In photo: People of Panthau, Northern Bahr al Ghazal, South Sudan. Developing nations are facing mounting economic challenges. (Photo: AFP/VNA) |
The report, titled “Trade and Development Report 2024: Rethinking Development in the Age of Discontent,” calls for a fundamental rethinking of global development strategies as low growth, high debt, and weak investment and trade deepen the divide between industrialized and developing nations.
Developing countries have been deeply affected by the COVID-19 pandemic and following crises, said UN Trade and Development Secretary-General Rebeca Grynspan. Although some developing economies show promising growth, the overall picture in the Global South is one of weak growth, growing exposure to global shocks and the risk of trade fragmentation.

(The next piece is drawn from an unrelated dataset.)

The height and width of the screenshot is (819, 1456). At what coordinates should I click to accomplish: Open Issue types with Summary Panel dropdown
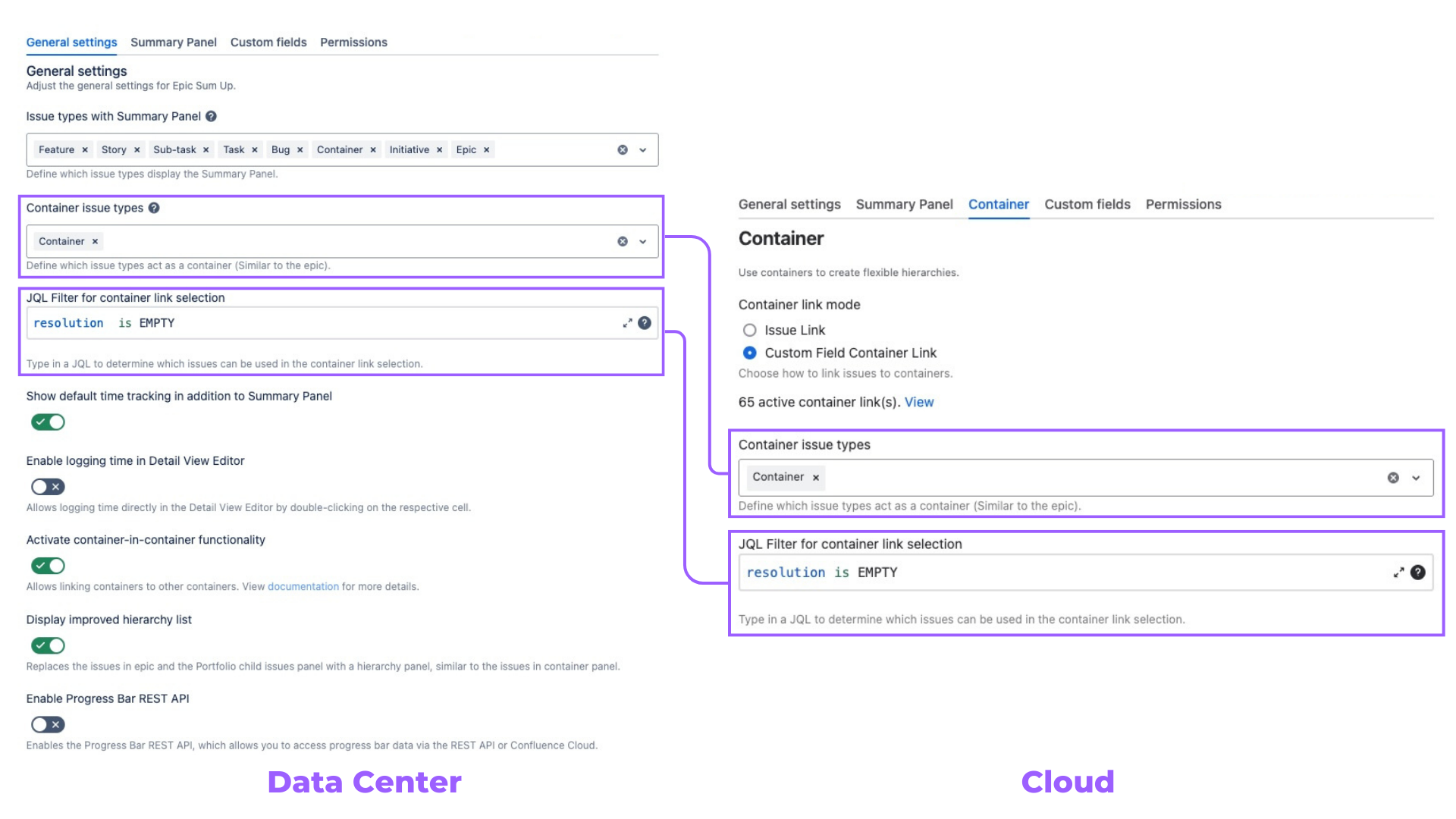pyautogui.click(x=643, y=150)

"Rising debt has left many developing nations with very little fiscal space, making structural reforms to boost productivity and resilience more difficult, further weakening their growth prospects. Countries face impossible choices, between servicing the debt and investment in development and economic transformation," Grynspan added.
UNCTAD's report underscored the emergence of a "low normal" in global economic growth, with rates projected to remain at just 2.7% for 2024 and 2025, down from an annual average of 3.0% between 2001 and 2019. This is a stark contrast to the 4.4% average growth seen in the years leading up to the global financial crisis, it noted.
For developing economies, this slowdown is more acute. While they grew at an impressive 6.6% during 2003-2013, their average growth has since fallen to just 4.1% between 2014 and 2024. At the same time, their debt burdens have surged by 70% between 2010 and 2023.